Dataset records
'''

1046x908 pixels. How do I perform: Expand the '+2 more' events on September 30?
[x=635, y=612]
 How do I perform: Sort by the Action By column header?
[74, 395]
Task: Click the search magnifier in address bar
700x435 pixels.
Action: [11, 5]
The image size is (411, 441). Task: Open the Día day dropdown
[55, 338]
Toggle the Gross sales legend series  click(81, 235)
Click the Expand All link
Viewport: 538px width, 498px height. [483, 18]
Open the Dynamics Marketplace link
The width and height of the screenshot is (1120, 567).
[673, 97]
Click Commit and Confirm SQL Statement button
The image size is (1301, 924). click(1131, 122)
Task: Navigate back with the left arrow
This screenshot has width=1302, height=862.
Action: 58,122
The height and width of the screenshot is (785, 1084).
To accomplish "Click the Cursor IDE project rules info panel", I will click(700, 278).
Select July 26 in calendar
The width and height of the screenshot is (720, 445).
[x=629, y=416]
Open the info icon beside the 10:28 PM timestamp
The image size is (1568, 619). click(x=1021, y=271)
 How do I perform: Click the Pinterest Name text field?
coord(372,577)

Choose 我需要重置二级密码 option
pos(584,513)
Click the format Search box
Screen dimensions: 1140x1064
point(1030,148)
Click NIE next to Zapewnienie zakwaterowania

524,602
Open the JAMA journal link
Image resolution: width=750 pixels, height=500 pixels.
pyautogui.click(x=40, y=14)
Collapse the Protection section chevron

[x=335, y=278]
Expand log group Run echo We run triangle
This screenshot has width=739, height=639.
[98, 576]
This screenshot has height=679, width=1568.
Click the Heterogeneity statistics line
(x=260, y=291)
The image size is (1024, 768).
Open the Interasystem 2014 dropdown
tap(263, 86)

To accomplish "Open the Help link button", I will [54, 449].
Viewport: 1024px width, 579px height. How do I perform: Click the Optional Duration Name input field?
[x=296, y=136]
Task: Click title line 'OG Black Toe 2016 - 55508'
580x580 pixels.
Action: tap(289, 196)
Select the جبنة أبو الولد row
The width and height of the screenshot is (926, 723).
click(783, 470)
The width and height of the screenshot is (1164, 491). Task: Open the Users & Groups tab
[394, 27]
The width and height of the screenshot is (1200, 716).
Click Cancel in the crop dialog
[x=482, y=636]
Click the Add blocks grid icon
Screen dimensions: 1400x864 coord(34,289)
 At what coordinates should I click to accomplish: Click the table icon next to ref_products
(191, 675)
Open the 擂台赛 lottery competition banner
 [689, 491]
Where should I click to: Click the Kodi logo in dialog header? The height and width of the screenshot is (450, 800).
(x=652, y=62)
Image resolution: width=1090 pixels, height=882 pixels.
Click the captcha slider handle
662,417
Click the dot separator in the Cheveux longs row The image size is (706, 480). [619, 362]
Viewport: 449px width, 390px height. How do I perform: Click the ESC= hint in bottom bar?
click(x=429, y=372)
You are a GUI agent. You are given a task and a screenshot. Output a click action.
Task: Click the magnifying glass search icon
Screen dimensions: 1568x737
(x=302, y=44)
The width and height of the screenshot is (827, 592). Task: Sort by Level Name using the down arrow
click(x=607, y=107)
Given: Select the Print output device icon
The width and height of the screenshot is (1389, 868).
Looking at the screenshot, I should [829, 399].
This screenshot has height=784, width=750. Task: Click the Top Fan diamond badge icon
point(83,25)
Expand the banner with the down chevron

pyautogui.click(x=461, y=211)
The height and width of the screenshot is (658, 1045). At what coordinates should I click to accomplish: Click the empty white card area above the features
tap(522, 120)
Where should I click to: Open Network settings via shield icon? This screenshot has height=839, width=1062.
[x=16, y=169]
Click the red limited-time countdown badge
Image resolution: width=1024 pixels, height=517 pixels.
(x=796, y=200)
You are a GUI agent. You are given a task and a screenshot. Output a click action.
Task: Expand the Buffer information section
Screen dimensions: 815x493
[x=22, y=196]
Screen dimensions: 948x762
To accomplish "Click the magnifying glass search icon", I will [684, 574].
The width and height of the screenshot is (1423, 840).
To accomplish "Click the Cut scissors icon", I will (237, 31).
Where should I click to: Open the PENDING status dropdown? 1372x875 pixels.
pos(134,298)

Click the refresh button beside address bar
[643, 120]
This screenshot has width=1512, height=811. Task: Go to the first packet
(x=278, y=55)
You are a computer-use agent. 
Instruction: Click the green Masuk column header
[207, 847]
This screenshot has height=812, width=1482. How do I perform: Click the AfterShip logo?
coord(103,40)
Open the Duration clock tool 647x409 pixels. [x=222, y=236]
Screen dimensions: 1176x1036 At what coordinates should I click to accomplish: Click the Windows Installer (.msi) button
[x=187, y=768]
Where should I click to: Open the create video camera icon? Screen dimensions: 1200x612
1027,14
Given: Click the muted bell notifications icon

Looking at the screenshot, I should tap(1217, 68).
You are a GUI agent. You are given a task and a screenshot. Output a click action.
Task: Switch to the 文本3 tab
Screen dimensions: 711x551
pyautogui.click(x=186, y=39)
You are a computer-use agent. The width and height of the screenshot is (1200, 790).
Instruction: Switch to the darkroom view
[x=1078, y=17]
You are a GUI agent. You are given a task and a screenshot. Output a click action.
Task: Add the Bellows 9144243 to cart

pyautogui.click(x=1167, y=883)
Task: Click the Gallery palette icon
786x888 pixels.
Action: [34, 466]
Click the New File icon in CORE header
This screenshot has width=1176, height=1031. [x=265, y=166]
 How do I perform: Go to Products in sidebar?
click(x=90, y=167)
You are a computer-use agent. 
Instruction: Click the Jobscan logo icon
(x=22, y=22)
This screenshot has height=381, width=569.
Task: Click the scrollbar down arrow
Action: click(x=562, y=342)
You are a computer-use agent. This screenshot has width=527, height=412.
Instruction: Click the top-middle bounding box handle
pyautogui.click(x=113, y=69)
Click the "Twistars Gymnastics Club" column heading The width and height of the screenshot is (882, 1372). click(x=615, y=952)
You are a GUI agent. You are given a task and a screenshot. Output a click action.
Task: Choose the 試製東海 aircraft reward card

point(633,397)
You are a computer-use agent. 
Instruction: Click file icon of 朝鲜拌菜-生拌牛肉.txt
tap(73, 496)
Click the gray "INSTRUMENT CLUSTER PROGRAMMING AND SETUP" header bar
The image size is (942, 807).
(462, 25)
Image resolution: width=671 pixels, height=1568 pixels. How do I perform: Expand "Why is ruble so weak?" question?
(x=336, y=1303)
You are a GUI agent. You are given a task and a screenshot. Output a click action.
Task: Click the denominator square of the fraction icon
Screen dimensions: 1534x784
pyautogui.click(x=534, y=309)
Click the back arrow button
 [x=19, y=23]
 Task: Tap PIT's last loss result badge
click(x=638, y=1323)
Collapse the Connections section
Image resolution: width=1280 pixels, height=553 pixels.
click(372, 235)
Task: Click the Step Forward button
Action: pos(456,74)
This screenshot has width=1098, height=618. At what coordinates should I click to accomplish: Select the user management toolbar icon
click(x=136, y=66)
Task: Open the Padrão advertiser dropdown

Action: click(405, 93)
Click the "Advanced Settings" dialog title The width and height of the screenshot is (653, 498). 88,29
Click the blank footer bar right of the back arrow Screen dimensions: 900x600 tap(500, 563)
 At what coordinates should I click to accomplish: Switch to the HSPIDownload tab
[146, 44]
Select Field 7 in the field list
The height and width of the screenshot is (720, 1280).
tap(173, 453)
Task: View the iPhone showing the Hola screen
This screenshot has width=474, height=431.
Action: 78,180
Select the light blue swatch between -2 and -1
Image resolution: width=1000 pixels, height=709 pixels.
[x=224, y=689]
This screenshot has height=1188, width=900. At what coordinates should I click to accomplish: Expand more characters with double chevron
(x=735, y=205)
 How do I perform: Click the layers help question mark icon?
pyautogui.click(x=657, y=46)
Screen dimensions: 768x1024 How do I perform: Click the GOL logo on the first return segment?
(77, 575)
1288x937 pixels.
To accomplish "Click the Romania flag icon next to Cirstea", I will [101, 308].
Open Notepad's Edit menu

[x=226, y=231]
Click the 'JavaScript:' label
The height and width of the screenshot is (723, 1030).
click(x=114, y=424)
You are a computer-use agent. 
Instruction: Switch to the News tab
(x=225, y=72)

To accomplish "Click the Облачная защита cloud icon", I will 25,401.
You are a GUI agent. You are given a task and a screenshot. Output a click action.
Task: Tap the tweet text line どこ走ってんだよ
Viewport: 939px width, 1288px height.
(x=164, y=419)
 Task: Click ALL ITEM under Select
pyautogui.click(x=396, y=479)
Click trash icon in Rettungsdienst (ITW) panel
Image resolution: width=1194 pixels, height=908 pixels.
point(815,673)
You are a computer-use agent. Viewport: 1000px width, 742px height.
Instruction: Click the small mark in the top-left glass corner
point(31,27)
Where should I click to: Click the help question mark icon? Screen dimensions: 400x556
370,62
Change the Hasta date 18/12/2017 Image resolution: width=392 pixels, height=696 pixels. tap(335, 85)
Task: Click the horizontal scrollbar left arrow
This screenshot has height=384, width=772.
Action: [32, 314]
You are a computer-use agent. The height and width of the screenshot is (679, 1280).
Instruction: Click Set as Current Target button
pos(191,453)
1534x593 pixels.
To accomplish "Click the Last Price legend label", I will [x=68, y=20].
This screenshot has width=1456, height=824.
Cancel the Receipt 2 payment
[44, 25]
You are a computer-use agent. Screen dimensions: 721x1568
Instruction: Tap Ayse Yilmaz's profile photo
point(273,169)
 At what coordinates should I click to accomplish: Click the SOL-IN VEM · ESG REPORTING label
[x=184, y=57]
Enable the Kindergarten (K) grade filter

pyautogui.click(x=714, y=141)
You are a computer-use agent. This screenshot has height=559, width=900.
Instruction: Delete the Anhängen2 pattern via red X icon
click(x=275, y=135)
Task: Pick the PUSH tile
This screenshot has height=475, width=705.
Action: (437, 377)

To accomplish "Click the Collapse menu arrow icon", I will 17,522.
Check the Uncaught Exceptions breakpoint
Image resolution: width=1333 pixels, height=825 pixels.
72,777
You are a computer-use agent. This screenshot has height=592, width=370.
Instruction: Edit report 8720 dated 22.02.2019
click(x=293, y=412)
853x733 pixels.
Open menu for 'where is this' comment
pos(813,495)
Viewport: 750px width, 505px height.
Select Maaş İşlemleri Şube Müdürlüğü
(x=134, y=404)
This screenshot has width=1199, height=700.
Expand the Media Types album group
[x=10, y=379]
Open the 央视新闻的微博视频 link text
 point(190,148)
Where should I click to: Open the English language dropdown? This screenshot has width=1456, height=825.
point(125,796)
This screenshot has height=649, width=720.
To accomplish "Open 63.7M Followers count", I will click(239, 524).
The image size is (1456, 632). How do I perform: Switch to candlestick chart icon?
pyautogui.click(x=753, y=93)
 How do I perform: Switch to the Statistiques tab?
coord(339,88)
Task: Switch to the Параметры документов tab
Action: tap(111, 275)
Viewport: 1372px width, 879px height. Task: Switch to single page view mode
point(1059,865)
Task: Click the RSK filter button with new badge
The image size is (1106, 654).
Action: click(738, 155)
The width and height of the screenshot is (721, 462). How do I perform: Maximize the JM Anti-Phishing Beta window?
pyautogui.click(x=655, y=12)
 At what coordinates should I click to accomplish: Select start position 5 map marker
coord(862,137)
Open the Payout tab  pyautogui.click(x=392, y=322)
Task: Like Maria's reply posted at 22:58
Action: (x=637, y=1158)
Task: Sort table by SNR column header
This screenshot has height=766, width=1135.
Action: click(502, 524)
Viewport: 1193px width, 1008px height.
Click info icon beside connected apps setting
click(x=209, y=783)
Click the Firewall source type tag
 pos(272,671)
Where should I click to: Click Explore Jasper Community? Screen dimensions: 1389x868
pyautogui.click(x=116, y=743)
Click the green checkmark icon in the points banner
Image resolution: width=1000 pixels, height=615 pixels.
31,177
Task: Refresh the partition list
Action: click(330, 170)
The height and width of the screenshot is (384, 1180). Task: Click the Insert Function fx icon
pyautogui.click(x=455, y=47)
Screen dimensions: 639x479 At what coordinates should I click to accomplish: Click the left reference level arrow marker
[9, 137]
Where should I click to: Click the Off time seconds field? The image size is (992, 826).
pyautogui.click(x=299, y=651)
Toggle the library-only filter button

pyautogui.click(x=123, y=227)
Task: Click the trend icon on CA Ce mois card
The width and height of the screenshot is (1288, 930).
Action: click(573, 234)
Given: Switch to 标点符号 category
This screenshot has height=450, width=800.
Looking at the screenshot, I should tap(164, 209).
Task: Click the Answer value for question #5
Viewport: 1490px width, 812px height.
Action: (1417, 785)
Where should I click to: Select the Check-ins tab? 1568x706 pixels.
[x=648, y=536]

'''

* _PROBLEM DETAILS_:
Print precisely the lines from the one with "Viewport: 1490px width, 812px height." through the end of the data above, adding nothing.

* _REPLY TO THE TASK_:
Viewport: 1490px width, 812px height.
Action: (1417, 785)
Where should I click to: Select the Check-ins tab? 1568x706 pixels.
[x=648, y=536]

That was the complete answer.